Keeping Up-and-Coming Managers

Young people tend to be more mobile than ever as a way of actively managing their careers. A survey cited by Forbes observes, for example, that 30% of companies lost 15% of their Millennial employees in the year prior to the study.

Millennials leave for more challenging responsibilities.

That’s a lot of movement. As the proportion of Millennials is rapidly growing worldwide and expected to hit half of the total workforce in 2020, it’s more important than ever to know how to motivate and keep top young managers.

Why They Go

It’s not hard to figure out what makes younger managers look elsewhere. A study by the MIT Sloan Management Review, for example, found that the number one reason younger employees leave is salary.

They have ample reason to believe that leaving companies is the way to increase their paycheck. People who stay receive an average yearly pay increase of 11%. Nice enough.

But people who leave? The salary of people with two employers rises 13%, on average, each year. And with three or more employers, the salary boost is 15% on average every year.

The second reason younger people leave is that they want more responsibility.

The study stresses, though, that these reasons and others indicate that younger employees are not necessarily unhappy with their companies. They are simply determined to manage their careers by finding greater opportunities.

How to Get Them to Stay

Once you’ve pinpointed why young managers leave, it is fairly clear how to get them to stay. Robust salary increases, perhaps to match what they might receive elsewhere, is one way.

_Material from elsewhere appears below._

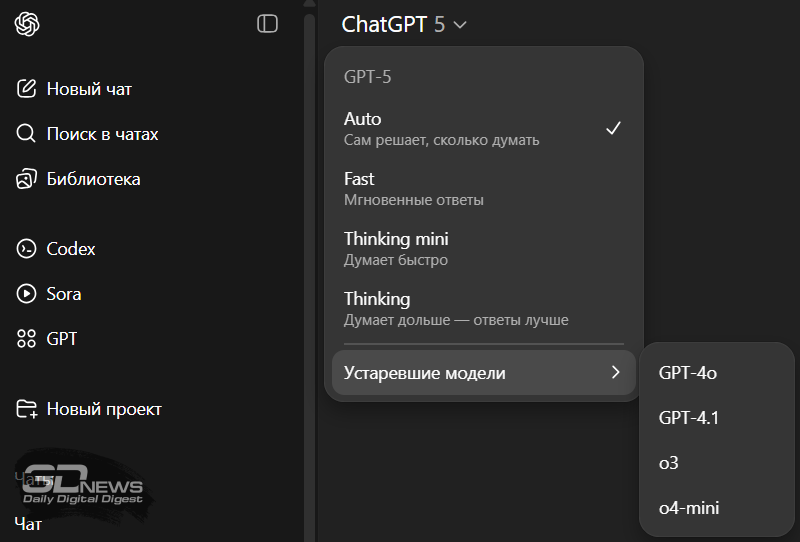Collapse sidebar with the panel toggle icon
This screenshot has width=800, height=542.
coord(267,24)
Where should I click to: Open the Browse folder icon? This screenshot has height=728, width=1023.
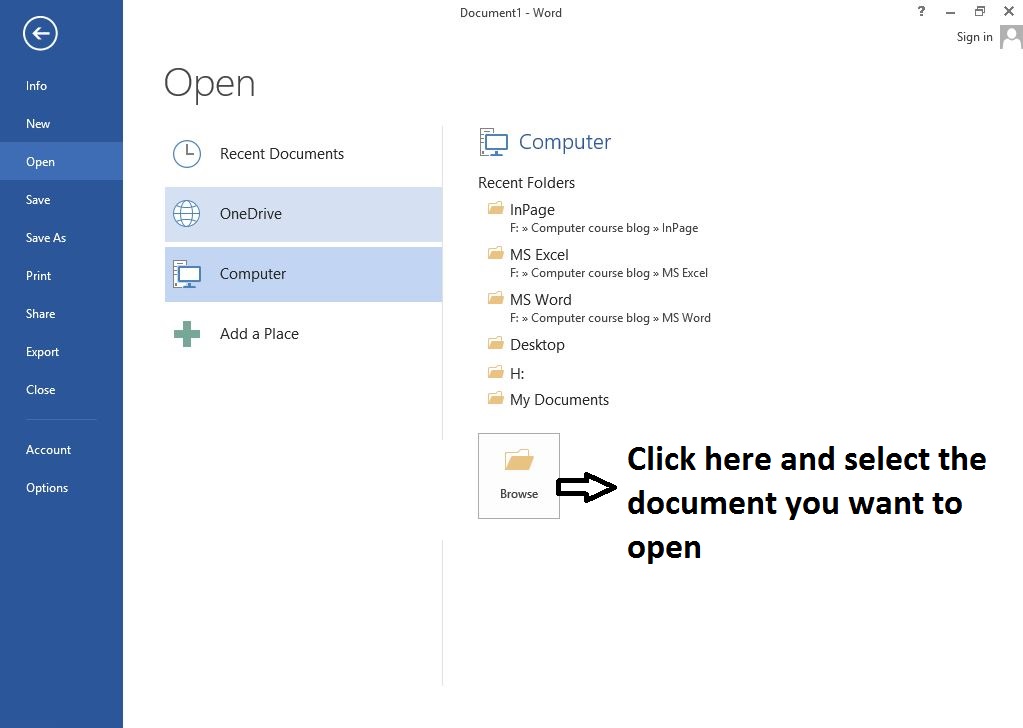point(518,463)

More responsibility is another. Millennials are hungry for all the things that more responsibility brings:

  • the chance to interact with and learn from senior managers
  • challenging and stretch assignments
  • new projects.

In fact, more responsibility might make them willing to stay even if you have firm salary brackets that make large boosts unlikely.

Specific developmental paths are also highly appealing to Millennials.

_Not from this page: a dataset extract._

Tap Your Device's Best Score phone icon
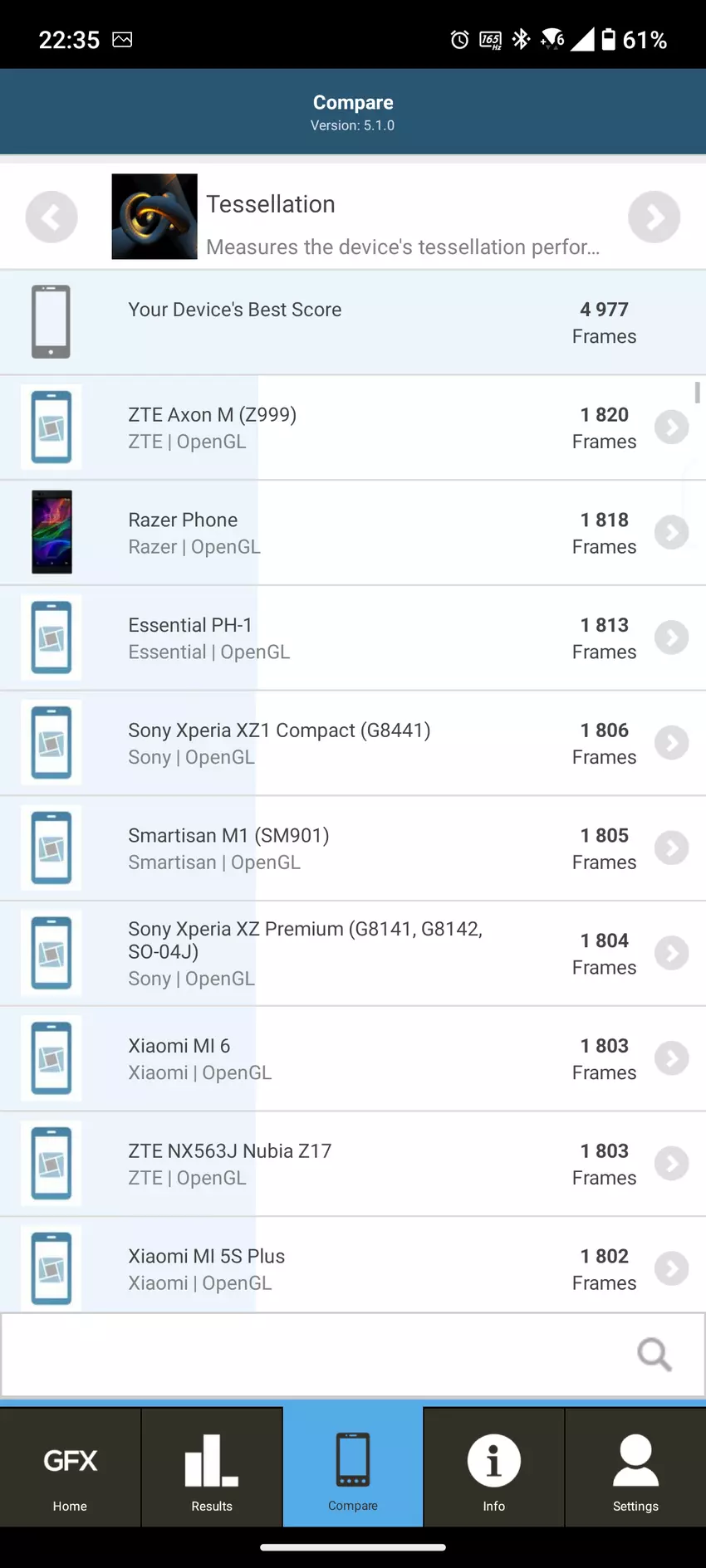The width and height of the screenshot is (706, 1568). (x=51, y=322)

Forbes also suggests that companies be proactive in communicating their benefits. Millennials are not always fully aware of the importance of using company tools to manage their health, so health benefits are particularly important.

Other items important to Millennials? One is transparency of information. This generation has grown up with information at their fingertips. They tend to be impatient about unclear procedures and company culture shrouded in secrecy.

The other is steady and constant feedback. Again, this is a reflection of their interconnectivity, not simply impatience. Many companies have instituted feedback more frequently than the standard yearly performance review. Nimbleness matters in employee feedback as well.

Worried that your talented and ambitious managers may leave? The fear is not unfounded given the frequency of Millennials leaving the workplace. They seek active management of their careers in the form of increased salary and more responsibility. The key is to provide a better overall situation that outside firms can’t. In addition, provide development paths, proactive information about company benefits, and frequent feedback.